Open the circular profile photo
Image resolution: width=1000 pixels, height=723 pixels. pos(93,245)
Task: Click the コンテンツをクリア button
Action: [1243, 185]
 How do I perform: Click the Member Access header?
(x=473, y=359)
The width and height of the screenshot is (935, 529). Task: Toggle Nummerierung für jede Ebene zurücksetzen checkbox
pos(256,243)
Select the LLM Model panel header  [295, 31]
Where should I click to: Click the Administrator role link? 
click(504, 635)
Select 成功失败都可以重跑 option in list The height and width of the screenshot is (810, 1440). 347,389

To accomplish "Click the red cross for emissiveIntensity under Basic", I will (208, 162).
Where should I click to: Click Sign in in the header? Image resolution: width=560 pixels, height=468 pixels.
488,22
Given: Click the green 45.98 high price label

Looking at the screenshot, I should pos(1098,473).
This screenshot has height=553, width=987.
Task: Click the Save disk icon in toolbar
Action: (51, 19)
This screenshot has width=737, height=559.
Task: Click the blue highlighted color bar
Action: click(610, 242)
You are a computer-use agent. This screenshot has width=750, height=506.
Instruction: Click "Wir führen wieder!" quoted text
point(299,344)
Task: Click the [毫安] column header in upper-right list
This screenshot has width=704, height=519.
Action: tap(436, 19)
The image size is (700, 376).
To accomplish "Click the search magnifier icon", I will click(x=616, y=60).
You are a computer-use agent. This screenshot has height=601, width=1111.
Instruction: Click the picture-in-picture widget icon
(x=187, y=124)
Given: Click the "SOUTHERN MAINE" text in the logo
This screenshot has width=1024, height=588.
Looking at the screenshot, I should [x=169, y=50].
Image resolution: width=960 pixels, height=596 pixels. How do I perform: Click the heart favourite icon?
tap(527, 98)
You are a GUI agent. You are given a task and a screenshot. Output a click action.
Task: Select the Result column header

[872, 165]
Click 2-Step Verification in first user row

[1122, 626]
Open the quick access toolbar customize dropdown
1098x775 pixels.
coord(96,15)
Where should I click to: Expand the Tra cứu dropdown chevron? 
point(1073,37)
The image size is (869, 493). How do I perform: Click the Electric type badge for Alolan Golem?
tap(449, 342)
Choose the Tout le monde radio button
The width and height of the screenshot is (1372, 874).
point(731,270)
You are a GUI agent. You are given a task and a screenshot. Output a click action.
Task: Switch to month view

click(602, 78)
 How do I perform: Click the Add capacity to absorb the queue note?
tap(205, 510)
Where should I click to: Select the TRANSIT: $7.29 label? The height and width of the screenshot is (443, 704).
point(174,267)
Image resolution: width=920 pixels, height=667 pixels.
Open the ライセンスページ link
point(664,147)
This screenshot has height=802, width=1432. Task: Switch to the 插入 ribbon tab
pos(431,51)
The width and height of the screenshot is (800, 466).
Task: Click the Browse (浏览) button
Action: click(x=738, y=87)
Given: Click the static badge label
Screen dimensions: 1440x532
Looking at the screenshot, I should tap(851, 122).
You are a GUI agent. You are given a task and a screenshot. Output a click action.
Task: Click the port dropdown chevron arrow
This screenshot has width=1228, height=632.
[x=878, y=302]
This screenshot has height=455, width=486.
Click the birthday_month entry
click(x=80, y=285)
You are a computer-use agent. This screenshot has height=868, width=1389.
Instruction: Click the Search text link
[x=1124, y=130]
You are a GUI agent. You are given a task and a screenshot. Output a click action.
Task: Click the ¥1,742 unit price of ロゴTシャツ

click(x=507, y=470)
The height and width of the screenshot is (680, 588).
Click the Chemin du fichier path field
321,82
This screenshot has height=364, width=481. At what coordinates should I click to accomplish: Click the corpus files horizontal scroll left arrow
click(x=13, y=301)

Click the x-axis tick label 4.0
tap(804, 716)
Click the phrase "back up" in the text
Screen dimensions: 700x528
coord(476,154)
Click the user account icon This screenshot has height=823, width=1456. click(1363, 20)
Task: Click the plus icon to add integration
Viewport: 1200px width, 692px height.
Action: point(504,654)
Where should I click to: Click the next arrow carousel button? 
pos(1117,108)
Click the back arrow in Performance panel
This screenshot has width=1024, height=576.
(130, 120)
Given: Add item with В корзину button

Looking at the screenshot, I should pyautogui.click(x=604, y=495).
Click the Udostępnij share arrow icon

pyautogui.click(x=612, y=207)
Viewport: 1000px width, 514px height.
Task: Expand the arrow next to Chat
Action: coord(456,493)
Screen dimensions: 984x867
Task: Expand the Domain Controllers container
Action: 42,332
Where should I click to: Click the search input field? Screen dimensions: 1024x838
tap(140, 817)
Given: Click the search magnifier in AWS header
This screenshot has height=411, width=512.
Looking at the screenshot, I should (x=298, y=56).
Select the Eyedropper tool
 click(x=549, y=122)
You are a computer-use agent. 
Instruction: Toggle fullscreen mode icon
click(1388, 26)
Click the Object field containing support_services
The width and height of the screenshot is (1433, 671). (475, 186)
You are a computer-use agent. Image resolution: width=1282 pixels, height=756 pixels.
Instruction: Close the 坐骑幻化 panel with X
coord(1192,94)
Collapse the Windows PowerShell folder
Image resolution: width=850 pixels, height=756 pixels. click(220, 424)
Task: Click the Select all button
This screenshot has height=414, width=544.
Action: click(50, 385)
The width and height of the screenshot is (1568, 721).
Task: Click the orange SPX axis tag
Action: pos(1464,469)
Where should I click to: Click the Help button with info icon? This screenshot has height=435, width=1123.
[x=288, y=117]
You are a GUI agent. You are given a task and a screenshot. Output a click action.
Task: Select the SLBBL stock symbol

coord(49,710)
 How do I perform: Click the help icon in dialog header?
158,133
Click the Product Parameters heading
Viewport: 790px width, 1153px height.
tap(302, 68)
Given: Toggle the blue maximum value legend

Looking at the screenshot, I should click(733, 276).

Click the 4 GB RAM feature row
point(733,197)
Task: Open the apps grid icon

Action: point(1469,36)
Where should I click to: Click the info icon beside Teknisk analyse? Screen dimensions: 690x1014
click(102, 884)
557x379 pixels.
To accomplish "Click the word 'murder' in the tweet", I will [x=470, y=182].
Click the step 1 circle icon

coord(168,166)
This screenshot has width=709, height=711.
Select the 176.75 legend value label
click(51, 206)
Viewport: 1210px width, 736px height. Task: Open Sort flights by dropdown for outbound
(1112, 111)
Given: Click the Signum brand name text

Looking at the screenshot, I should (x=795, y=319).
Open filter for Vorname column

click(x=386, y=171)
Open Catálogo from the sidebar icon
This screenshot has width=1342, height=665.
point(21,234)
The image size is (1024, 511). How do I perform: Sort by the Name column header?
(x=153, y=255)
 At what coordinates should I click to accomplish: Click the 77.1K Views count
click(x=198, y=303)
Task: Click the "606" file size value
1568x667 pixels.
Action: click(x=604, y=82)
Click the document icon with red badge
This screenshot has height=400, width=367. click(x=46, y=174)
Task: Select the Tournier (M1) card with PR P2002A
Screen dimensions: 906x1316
◆ ◆ ◆ ◆ ◆ ◆ ◆
Each line above with the string "list" in it should be located and copied.

Select 成功失败都可以重跑 option in list The height and width of the screenshot is (810, 1440). 347,389
Task: Click the [毫安] column header in upper-right list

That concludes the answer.